- Page text
▽

100% juice (no sugar added) counts toward your daily fruit and vegetable intake. Although whole fruit is generally preferred due to its high fiber content, juices can still be beneficial to your health. A study found that freshly squeezed orange juice contains the same β-carotene and vitamin C levels as whole fruit! Enjoy a glass of freshly-squeezed OJ today, to replace a soda or other afternoon pick-me-up beverage.

21. (Jan 21) Experiment! Add fruit to your veggie salad – or a veggie to your fruit salad!

Mix your fruits and veggies today! You might enjoy a salad more if you put some fruit on it – green apples, strawberries and oranges go well with lettuce and other leafy greens. You could also add a veggie to a fruit dish to add some spice! Try this watermelon, cucumber and mint dish

22. (Jan 22) Give frozen fruits and vegetables a chance.

Fruits and vegetables can be expensive and many don’t last very long. If money is an obstacle, try frozen or canned  fruits and veggies instead. Stock up today! They last longer which lowers the risk that you’ll waste a tight budget on a food item that spoils before you have the chance to eat it. Just look for frozen and canned fruits and veggies that don’t have any salt or sugar added. 

If you still prefer fresh fruits and veggies, go for produce that stays good for a longer time (on the range of 1-2 weeks or longer), including apples, pears, melons, raisins, bell peppers, cabbage, citrus fruits, oranges, potatoes, onions, carrots, celery, beets, pumpkin and squash.

23. (Jan 23) Replace butter with mashed avocado today.

△

- Dataset extract

▽

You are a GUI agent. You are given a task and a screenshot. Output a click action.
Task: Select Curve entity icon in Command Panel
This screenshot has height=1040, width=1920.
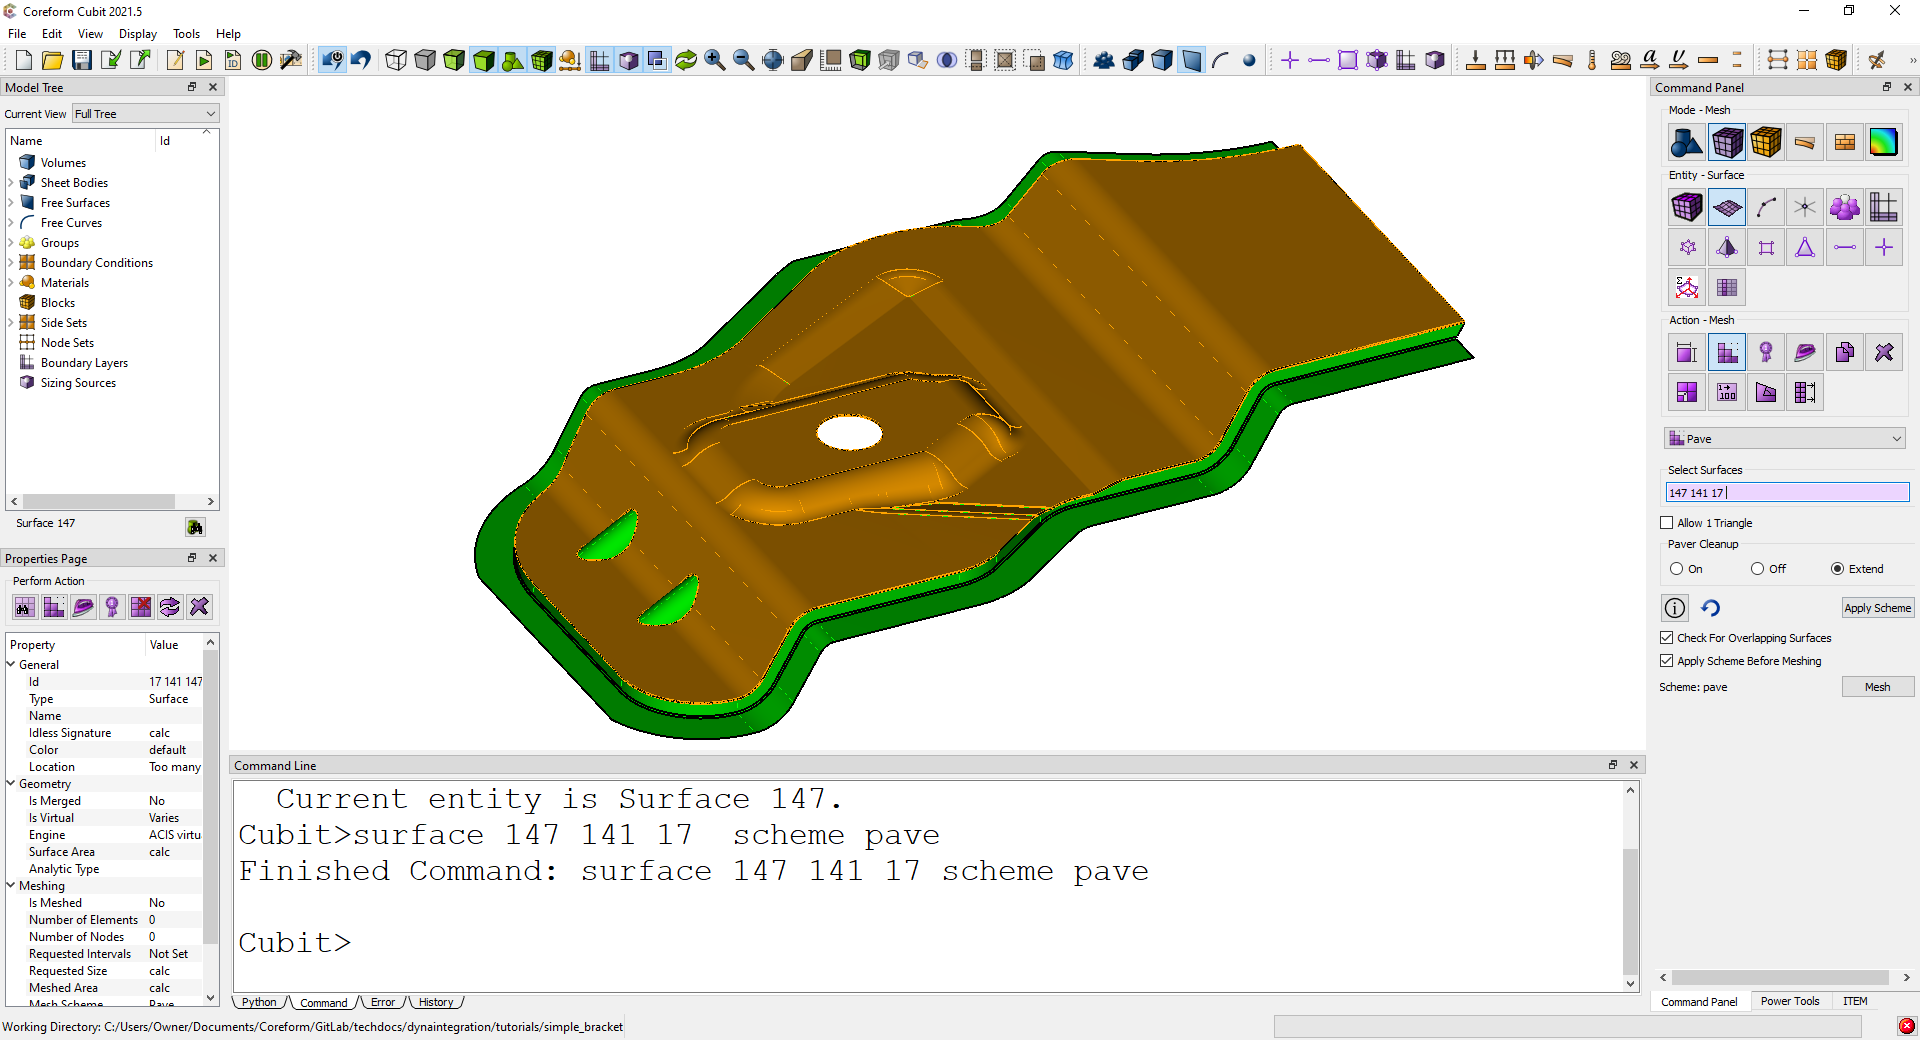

△

What should you check for when buying frozen or canned produce, according to the fruit and vegetable tips? The lines are separate material, unrelated to the text.

- Answer to this exercise
That it has no salt or sugar added.